▼

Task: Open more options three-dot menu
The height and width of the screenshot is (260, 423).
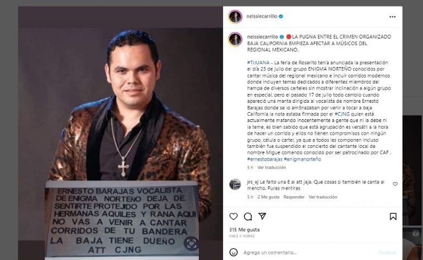Action: [393, 16]
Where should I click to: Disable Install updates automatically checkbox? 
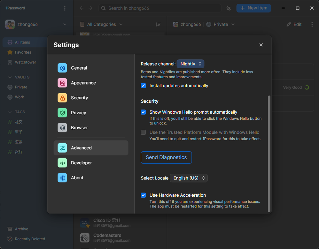pos(143,86)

▲

AIM OF THE EXERCISE: An exact reprint of every record is required, with the pictures omitted.

RESULT OF THE EXERCISE:
Task: Open more options three-dot menu
The height and width of the screenshot is (260, 423).
Action: [393, 16]
Where should I click to: Disable Install updates automatically checkbox? 
pos(143,86)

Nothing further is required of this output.